**Records for this task**
####################

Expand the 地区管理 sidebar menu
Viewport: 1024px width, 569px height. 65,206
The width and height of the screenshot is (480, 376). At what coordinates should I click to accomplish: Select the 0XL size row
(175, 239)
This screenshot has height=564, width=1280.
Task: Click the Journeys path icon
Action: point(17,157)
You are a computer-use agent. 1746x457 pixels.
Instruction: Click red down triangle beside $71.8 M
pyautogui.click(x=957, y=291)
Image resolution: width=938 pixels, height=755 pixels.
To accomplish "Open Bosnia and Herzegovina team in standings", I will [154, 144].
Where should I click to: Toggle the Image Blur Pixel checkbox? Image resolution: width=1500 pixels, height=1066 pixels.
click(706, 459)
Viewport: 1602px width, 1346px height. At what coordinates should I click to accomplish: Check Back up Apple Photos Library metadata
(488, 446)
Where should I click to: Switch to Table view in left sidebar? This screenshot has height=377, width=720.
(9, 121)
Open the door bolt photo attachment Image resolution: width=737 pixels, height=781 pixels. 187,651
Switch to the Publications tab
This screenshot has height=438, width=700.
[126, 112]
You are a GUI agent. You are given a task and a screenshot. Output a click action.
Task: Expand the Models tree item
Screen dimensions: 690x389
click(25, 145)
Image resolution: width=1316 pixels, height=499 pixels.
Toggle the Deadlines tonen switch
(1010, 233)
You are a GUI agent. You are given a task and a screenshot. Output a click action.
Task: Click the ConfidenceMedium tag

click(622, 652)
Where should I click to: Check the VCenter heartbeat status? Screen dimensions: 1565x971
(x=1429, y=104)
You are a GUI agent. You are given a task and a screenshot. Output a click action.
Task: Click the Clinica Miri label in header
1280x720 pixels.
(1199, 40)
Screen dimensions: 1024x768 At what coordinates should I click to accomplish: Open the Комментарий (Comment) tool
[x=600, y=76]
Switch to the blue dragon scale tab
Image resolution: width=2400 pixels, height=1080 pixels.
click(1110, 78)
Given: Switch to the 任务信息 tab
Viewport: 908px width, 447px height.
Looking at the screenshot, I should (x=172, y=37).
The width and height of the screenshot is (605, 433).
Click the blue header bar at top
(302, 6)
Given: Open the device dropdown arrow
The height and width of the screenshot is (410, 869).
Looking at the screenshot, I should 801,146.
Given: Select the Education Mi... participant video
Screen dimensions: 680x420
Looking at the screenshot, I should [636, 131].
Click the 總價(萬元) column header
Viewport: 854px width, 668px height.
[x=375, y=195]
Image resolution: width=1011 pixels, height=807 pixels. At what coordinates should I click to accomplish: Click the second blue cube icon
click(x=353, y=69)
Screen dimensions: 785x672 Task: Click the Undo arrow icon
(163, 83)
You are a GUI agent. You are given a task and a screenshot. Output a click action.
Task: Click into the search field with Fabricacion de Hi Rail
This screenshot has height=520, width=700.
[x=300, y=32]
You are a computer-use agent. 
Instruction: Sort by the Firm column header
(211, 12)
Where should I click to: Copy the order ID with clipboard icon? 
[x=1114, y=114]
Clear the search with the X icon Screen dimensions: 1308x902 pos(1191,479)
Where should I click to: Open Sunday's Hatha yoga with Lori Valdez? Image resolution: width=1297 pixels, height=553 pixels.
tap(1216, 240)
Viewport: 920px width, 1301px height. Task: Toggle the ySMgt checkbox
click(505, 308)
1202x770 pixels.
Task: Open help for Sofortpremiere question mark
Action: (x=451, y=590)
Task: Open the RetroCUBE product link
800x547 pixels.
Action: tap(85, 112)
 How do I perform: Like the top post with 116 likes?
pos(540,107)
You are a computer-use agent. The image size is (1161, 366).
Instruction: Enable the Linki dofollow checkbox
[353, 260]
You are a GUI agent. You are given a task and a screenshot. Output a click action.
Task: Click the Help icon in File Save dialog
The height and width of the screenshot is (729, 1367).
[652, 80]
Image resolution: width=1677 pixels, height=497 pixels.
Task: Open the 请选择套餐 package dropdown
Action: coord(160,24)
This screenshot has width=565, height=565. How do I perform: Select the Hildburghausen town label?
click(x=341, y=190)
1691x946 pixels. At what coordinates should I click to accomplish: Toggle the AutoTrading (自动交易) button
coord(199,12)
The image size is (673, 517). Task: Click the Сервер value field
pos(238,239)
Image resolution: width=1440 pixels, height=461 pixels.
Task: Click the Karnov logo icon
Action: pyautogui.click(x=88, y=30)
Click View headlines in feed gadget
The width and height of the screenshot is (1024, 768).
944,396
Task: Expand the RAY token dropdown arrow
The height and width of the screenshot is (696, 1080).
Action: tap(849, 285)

####################

**What is required**
Only the lines from the one holding "1691x946 pixels. At" through the end of the listing should be given again, exactly and with both ends included.

**Solution**
1691x946 pixels. At what coordinates should I click to accomplish: Toggle the AutoTrading (自动交易) button
coord(199,12)
The image size is (673, 517). Task: Click the Сервер value field
pos(238,239)
Image resolution: width=1440 pixels, height=461 pixels.
Task: Click the Karnov logo icon
Action: pyautogui.click(x=88, y=30)
Click View headlines in feed gadget
The width and height of the screenshot is (1024, 768).
944,396
Task: Expand the RAY token dropdown arrow
The height and width of the screenshot is (696, 1080).
Action: tap(849, 285)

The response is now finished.